SOURCE RECORDS: Begin
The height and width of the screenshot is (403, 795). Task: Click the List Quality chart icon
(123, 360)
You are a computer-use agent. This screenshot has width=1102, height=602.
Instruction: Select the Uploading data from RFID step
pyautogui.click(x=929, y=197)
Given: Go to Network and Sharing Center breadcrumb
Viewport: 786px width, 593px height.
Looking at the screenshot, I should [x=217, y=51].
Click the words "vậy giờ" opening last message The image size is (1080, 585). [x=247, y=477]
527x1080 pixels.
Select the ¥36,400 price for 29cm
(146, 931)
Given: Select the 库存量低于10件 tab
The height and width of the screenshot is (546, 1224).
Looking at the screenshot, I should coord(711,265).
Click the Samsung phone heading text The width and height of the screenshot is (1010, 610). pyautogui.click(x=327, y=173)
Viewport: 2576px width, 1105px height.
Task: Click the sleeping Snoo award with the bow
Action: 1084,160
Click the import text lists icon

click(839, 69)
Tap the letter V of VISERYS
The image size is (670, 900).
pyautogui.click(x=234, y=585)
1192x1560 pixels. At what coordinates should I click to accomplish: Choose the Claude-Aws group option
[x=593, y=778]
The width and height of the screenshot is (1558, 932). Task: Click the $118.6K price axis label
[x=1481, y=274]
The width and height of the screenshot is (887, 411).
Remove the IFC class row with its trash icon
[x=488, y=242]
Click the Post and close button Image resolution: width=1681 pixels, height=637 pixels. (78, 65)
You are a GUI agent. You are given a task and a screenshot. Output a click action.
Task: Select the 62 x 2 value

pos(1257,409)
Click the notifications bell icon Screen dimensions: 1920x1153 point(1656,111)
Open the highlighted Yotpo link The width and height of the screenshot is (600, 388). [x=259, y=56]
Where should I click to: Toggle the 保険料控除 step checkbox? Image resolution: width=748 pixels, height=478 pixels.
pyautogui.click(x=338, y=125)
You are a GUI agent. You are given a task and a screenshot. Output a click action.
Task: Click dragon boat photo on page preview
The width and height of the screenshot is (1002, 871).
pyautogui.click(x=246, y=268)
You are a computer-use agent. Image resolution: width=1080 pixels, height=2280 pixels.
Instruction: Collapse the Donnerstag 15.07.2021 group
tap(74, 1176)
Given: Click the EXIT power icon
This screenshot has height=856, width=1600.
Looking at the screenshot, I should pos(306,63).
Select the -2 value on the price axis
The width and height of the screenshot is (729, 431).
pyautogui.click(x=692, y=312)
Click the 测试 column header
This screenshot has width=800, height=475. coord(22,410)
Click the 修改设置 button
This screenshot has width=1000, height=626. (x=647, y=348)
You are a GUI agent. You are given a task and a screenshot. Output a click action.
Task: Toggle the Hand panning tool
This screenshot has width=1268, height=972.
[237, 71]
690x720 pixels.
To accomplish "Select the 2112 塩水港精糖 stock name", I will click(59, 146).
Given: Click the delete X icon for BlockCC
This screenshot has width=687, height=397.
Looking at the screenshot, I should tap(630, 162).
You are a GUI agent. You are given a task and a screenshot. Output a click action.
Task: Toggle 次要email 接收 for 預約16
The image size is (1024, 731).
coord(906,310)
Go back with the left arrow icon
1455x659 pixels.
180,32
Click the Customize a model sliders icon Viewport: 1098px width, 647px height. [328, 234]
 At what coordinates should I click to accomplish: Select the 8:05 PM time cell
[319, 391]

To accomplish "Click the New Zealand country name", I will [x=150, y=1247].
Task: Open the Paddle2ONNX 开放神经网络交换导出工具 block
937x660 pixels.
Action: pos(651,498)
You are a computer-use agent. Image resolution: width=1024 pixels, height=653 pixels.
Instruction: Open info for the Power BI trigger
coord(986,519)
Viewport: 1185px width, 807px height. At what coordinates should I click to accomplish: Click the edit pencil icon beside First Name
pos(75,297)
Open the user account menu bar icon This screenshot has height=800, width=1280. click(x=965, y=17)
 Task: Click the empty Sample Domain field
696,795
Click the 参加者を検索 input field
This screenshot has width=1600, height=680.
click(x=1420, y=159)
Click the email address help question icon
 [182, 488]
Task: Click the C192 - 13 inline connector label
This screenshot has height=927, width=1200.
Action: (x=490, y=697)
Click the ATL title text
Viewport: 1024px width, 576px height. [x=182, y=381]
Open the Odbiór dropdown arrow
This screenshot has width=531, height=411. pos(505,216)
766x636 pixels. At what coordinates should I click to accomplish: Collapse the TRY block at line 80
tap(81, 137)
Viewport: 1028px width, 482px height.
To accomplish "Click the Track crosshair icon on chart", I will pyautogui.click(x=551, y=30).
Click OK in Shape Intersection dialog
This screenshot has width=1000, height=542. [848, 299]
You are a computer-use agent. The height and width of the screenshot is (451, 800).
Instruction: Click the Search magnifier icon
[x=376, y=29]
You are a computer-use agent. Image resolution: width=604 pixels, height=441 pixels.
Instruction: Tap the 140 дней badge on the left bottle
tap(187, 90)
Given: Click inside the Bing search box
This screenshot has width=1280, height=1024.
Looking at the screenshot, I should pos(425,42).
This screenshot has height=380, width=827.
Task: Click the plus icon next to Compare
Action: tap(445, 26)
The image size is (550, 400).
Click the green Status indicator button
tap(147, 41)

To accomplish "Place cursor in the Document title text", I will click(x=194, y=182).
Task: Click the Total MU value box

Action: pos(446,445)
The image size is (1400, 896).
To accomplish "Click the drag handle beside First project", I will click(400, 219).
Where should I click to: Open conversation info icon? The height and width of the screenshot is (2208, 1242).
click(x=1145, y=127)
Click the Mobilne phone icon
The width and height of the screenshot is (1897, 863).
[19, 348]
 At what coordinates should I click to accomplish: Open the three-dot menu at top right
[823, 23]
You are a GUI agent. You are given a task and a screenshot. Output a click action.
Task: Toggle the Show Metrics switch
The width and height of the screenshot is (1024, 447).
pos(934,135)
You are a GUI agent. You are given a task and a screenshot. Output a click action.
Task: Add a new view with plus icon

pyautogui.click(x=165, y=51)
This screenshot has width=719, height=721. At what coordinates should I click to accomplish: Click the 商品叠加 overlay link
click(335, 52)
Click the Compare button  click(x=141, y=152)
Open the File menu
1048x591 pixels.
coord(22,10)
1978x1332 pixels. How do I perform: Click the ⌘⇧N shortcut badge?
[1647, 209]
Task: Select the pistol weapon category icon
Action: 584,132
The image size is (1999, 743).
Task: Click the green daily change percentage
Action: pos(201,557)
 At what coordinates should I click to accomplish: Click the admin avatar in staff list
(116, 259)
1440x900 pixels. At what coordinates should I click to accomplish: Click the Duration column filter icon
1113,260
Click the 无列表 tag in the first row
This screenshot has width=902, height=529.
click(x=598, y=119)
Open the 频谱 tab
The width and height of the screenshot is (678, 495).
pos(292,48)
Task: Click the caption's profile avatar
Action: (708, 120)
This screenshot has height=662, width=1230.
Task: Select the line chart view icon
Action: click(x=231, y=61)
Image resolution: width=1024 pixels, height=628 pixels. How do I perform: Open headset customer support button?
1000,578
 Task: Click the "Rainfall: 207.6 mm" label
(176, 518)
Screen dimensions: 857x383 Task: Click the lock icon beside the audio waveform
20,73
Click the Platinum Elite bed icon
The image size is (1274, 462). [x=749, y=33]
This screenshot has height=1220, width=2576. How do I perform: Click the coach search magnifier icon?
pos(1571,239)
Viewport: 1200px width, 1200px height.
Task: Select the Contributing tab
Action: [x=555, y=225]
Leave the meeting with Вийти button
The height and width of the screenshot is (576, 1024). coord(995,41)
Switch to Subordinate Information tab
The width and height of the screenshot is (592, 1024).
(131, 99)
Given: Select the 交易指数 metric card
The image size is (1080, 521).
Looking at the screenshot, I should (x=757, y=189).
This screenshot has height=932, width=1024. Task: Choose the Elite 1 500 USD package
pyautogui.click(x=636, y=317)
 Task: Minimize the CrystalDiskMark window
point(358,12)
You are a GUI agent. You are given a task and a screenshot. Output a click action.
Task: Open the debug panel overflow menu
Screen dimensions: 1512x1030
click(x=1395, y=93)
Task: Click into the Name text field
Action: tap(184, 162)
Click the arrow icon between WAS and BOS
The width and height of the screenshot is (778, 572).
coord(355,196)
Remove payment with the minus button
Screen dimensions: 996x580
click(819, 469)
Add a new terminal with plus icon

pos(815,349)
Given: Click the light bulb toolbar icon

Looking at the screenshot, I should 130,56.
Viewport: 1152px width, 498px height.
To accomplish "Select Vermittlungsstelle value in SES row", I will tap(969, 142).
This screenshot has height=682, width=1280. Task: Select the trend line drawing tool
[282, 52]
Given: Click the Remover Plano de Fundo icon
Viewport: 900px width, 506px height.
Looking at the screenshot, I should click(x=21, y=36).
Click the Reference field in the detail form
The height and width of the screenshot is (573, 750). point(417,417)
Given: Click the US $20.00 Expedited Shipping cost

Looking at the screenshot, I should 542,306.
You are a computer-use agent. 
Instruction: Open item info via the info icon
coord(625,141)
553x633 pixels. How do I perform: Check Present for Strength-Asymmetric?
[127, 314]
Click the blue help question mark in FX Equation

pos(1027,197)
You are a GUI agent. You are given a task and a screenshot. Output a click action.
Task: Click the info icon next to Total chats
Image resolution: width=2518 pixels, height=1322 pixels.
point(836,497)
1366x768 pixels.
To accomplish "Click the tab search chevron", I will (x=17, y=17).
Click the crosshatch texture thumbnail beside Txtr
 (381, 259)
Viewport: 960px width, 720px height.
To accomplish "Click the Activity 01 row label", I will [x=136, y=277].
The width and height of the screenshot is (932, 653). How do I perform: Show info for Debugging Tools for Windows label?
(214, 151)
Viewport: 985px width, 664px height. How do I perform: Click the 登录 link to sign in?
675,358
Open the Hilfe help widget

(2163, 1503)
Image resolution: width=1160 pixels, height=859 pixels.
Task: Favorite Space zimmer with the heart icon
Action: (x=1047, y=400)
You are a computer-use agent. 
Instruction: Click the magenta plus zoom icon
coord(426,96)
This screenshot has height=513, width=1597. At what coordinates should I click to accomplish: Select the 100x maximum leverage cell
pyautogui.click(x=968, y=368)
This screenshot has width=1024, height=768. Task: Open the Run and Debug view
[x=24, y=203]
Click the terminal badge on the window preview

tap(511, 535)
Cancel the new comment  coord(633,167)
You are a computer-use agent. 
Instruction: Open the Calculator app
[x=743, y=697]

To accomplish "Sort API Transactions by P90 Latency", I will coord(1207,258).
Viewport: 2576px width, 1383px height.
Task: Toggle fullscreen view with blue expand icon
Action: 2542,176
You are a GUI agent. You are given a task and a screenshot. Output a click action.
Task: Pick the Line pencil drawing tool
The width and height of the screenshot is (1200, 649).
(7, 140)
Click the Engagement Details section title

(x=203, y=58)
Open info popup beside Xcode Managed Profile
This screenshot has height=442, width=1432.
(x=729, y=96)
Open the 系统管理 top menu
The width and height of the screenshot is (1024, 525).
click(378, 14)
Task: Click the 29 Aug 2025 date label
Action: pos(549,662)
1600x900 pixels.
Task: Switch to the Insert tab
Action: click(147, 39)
SOURCE RECORDS: End
ASSIGNED TASK – Verbatim output is expected for the lines from the start of the data to the line in which "Given: Click the EXIT power icon" appears, both included.

WRITTEN ANSWER –
The height and width of the screenshot is (403, 795). Task: Click the List Quality chart icon
(123, 360)
You are a computer-use agent. This screenshot has width=1102, height=602.
Instruction: Select the Uploading data from RFID step
pyautogui.click(x=929, y=197)
Given: Go to Network and Sharing Center breadcrumb
Viewport: 786px width, 593px height.
Looking at the screenshot, I should [x=217, y=51].
Click the words "vậy giờ" opening last message The image size is (1080, 585). [x=247, y=477]
527x1080 pixels.
Select the ¥36,400 price for 29cm
(146, 931)
Given: Select the 库存量低于10件 tab
The height and width of the screenshot is (546, 1224).
Looking at the screenshot, I should coord(711,265).
Click the Samsung phone heading text The width and height of the screenshot is (1010, 610). pyautogui.click(x=327, y=173)
Viewport: 2576px width, 1105px height.
Task: Click the sleeping Snoo award with the bow
Action: 1084,160
Click the import text lists icon

click(839, 69)
Tap the letter V of VISERYS
The image size is (670, 900).
pyautogui.click(x=234, y=585)
1192x1560 pixels. At what coordinates should I click to accomplish: Choose the Claude-Aws group option
[x=593, y=778]
The width and height of the screenshot is (1558, 932). Task: Click the $118.6K price axis label
[x=1481, y=274]
The width and height of the screenshot is (887, 411).
Remove the IFC class row with its trash icon
[x=488, y=242]
Click the Post and close button Image resolution: width=1681 pixels, height=637 pixels. (78, 65)
You are a GUI agent. You are given a task and a screenshot. Output a click action.
Task: Select the 62 x 2 value

pos(1257,409)
Click the notifications bell icon Screen dimensions: 1920x1153 point(1656,111)
Open the highlighted Yotpo link The width and height of the screenshot is (600, 388). [x=259, y=56]
Where should I click to: Toggle the 保険料控除 step checkbox? Image resolution: width=748 pixels, height=478 pixels.
pyautogui.click(x=338, y=125)
You are a GUI agent. You are given a task and a screenshot. Output a click action.
Task: Click dragon boat photo on page preview
The width and height of the screenshot is (1002, 871).
pyautogui.click(x=246, y=268)
You are a computer-use agent. Image resolution: width=1080 pixels, height=2280 pixels.
Instruction: Collapse the Donnerstag 15.07.2021 group
tap(74, 1176)
Given: Click the EXIT power icon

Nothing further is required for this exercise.